My grief showed up unannounced last weekend. It knocked and without thinking, I let it in. Last weekend, I recognized that grief needed to come in for me to heal. To heal from a year of pain and fear. To heal from so many losses. To heal from the relief that I did not lose my best friend in the process. To rebuild a new, stronger life. As I sat with my friends, the tears began to burn and I escaped to the bathroom, recognizing that grief and depression had both made their presence known. After making my goodbyes, I sat in my car and sobbed. I sobbed and I sobbed until I did not think I could sob anymore.
The headache crept in after the sobbing, making the most of the opportunity to burrow into my brain. The headache allowed grief and depression to take the foreground, while it sat back and created a visual of an ice pick stabbed through my left temple as a means of relieving the pressure.

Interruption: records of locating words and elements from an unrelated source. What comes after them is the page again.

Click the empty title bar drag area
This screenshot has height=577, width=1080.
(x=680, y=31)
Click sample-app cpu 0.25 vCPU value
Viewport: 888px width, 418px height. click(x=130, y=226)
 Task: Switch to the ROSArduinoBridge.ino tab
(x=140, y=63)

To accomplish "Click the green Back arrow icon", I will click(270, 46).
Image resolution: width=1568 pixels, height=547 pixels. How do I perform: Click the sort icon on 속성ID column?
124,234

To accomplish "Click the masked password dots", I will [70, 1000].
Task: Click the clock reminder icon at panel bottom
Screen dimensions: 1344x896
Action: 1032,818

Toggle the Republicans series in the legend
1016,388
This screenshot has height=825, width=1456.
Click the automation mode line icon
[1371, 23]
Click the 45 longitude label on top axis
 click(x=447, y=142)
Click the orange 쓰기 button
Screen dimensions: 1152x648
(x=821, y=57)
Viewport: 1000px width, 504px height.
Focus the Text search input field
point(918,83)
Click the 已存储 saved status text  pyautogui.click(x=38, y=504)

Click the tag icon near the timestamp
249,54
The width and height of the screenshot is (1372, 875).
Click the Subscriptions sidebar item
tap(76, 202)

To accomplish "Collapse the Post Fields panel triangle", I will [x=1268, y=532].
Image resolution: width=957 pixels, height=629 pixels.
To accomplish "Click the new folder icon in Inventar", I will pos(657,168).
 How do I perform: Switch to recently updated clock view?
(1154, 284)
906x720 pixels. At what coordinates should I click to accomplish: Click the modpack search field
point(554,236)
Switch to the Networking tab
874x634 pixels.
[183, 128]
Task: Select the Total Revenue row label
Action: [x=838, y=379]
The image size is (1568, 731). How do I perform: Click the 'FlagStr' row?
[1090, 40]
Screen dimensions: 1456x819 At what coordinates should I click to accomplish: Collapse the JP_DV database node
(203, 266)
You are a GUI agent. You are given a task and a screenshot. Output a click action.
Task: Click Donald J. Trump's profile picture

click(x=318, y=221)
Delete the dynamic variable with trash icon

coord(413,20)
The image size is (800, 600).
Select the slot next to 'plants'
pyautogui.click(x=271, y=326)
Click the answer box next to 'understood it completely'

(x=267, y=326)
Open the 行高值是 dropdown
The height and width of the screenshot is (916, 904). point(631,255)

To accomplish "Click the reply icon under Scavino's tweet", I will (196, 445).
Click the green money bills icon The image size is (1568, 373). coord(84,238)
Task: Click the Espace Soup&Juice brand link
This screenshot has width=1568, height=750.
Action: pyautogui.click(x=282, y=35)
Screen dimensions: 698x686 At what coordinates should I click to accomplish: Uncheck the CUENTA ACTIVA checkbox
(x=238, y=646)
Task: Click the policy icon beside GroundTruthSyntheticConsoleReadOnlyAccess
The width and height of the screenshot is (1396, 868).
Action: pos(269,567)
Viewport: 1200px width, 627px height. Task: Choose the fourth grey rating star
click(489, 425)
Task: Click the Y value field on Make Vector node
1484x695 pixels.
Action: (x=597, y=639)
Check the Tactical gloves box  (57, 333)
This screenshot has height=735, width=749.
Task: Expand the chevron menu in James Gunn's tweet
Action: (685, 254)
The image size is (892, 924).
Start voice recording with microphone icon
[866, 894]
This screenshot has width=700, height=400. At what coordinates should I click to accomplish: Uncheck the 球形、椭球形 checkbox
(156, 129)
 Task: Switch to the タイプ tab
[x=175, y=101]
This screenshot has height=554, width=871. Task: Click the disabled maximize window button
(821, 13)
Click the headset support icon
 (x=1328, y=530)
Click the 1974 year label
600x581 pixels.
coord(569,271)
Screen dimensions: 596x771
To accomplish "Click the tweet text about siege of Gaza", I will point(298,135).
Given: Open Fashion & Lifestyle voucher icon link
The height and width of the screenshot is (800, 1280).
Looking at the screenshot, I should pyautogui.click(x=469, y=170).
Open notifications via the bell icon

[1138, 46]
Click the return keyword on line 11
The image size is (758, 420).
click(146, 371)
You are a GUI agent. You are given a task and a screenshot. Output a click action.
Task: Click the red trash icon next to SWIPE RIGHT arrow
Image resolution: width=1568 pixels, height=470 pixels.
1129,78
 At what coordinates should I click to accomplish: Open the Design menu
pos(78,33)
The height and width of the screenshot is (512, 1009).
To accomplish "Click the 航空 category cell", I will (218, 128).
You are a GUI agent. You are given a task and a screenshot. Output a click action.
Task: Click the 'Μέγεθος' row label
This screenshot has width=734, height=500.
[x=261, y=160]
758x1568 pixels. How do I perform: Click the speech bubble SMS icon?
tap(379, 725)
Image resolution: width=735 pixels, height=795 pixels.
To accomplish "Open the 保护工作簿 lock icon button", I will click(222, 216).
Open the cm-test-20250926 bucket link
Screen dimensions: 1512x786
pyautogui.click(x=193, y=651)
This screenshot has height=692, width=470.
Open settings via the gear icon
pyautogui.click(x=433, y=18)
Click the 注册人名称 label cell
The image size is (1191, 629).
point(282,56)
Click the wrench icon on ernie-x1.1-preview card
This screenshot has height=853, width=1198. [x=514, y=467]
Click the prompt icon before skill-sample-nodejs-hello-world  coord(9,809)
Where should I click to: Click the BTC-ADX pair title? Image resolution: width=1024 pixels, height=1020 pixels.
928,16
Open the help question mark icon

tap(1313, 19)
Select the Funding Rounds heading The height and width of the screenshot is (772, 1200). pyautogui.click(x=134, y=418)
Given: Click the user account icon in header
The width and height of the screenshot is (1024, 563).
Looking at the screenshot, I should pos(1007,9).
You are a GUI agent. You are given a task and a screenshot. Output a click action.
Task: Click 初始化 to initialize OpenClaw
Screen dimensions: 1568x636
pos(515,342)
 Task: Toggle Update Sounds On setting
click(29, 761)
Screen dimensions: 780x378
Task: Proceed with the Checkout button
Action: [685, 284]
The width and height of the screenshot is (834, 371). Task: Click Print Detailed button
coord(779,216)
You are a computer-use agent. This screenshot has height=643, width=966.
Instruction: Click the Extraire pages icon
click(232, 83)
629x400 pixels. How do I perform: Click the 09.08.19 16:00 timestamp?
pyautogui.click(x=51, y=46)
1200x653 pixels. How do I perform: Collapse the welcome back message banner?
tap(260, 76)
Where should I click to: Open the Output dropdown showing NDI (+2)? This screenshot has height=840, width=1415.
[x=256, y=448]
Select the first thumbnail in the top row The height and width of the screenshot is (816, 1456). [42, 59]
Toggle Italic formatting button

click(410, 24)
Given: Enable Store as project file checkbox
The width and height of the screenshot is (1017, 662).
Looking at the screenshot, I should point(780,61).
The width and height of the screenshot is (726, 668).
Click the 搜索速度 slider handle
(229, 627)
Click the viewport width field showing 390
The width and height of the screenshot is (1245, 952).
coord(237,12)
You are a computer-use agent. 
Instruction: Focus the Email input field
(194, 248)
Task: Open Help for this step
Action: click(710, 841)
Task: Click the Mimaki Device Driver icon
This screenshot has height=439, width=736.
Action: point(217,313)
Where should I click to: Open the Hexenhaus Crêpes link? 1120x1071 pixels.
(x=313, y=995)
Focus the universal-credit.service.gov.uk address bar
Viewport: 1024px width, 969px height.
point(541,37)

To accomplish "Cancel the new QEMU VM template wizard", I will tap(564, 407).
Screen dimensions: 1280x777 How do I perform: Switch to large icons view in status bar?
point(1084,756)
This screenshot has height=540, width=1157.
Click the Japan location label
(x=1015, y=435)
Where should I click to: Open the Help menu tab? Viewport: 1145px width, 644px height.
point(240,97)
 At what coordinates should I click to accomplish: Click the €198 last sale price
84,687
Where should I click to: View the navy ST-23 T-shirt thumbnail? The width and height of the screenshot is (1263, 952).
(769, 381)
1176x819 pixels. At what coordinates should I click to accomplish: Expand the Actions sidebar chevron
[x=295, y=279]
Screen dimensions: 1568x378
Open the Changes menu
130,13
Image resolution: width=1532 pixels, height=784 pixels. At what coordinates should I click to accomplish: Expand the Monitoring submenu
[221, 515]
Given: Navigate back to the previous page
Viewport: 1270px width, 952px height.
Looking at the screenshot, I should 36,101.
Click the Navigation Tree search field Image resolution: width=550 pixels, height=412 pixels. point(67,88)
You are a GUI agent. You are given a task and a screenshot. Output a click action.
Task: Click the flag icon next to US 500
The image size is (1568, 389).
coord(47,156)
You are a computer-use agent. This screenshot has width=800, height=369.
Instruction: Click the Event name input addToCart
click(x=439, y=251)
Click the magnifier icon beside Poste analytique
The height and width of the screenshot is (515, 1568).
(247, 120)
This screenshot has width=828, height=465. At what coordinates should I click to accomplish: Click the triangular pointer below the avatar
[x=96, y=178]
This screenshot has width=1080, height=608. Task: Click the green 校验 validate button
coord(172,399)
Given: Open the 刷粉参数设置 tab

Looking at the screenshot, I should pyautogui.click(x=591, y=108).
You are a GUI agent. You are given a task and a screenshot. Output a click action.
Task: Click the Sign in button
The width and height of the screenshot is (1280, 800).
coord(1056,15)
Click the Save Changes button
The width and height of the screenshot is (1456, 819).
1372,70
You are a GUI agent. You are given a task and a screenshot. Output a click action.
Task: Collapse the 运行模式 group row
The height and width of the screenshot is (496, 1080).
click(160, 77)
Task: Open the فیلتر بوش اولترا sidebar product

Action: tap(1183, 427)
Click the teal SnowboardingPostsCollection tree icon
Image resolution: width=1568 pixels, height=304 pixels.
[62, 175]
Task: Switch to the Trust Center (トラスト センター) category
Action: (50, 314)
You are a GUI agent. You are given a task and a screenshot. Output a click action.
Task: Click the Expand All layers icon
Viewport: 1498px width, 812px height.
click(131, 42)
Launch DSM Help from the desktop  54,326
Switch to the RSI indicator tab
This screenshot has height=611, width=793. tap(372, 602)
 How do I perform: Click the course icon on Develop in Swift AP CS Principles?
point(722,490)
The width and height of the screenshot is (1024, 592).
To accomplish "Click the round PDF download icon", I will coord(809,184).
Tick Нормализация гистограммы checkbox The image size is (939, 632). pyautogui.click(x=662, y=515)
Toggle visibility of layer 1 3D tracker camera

The headache. The grief. The depression. The fatigue. I know them all, and though I do not love them, I am too tired to fight them. I will sit with them, and I will accept them for a while, because what else can I do? Fighting them off will not send them away. Fighting them off will cause more tears. Fighting them off will cause more frustration. Fighting them off will not keep them at bay, it will just reinforce the false narrative in my head that I should feel ashamed and I should keep holding myself together. I can’t. I can’t hold myself together anymore right now.
So today, I cried. Today, I was tired. Today, I had a headache. Today, I listened to sad country songs. Today, I acknowledged that I will be bringing grief and depression around with me for a while. Today, I told myself to be kind to myself. Today, I decided to do my best, and to forgive myself when my best is not the best. Today, I recognized that I will continue to take my meds, and go to yoga, and talk to my friends, and call my mom, and hug my kids, and feel grateful for my husband’s returning health. Today, I accepted that even with all of these interventions, I am depressed, I am grieving, and I am not ok. Today, I accepted that while I am not ok right now, I will be.
I will be. But not today.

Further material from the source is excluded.